Akhee Herdie, Mbak Donna
Terima kasih untuk semuanya, untuk kesempatannya. Pilihan harus dan sudah diambil. Sejatinya hidup adalah memilih pilihan.

Batam, Mei 2008

Monday, May 12, 2008

Makin sensitif yuk..

Apa tuh... sensitif ? Yang jelas bukan yang aneh-aneh. Tapi kepedulian kita sedang dipertaruhkan. Bayangkan, pemerintah negeri ini setelah 'menghilangkan' (baca : menggantikan ) minyak tanah, sebentar lagi akan menaikkan harga BBM. Memang masih debatable.. Tapi menutur saya yang paling logis adalah tidak naik. Bukankah negara harus melayani masyarakat ?

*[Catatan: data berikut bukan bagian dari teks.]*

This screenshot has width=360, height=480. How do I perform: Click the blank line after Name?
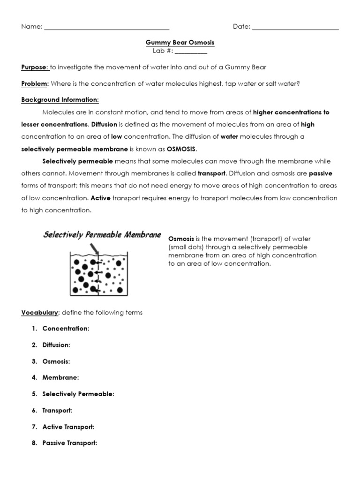[x=106, y=28]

Teman-teman, abang, nona, mas, ukhti-akhi bapak sekalian telah berniat menjadi agent perubah sebagaimana tugas pendamping. Jadi kita harus paham dan peka terhadap kebijakan yang berpengaruh terhadap dampingan kita.

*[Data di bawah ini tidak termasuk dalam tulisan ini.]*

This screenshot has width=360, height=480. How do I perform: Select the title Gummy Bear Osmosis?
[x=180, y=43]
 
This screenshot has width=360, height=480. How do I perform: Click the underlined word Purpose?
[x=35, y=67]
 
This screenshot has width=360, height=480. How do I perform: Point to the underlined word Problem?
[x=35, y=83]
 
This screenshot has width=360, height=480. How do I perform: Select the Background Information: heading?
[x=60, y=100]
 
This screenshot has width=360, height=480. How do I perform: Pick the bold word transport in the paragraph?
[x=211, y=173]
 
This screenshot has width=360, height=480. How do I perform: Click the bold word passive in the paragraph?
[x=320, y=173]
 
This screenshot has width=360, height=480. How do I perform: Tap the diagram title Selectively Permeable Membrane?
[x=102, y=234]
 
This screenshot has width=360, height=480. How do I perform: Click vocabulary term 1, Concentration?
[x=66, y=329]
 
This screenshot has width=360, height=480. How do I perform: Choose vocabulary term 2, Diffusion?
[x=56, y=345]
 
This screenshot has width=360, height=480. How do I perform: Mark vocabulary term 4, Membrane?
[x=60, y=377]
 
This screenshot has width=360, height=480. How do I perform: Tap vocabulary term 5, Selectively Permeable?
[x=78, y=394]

Bayangkan, masyarakat yang telah kita coba berdayakan dan hampir pada ujung kemandirian.. kemudian..... harus terkapar kembali karena kebijakan minyak tanah dan kenaikan BBM. Pedangang, tukang ojeg, bahkan karyawan dengangaji papas-pasan akan berfikir seribu kali untuk makan uenak.

Berbagi informasi, saya minggu tgl 11 mei 2008 mengukuti diskusi tentang 100 thn Kebangkitan yang diadakan oleh Pemda Kab Bogor dan dinas Pendidikan Kab Bogor yang bekerjasama dengan HTI. Salah satu pembicara nya adalah ibu Ri ni Saparini (anggota Tim Indonesia bangkit). Beliua cerita : Kebijakan Kenaikan BBM itu pemerintah mengasumsikan pendapatan masyarakat miskin minimal 1 jt (emang benar ya... orang miskin 1 juta pendapatan per bulan ?). Setelah mendapat subsdi BBM sebesar 100 rb, maka sesuai dengan kenaikan BBM maks 30%, hanya akan dipakai oleh orang miskin 40 rbuan. Jadi setiap bulan orang miskin surplus 50 rbuan (nabung)... benarkah ? Begitulah, kalo semua sektor strategis kita di jual kepada Asing..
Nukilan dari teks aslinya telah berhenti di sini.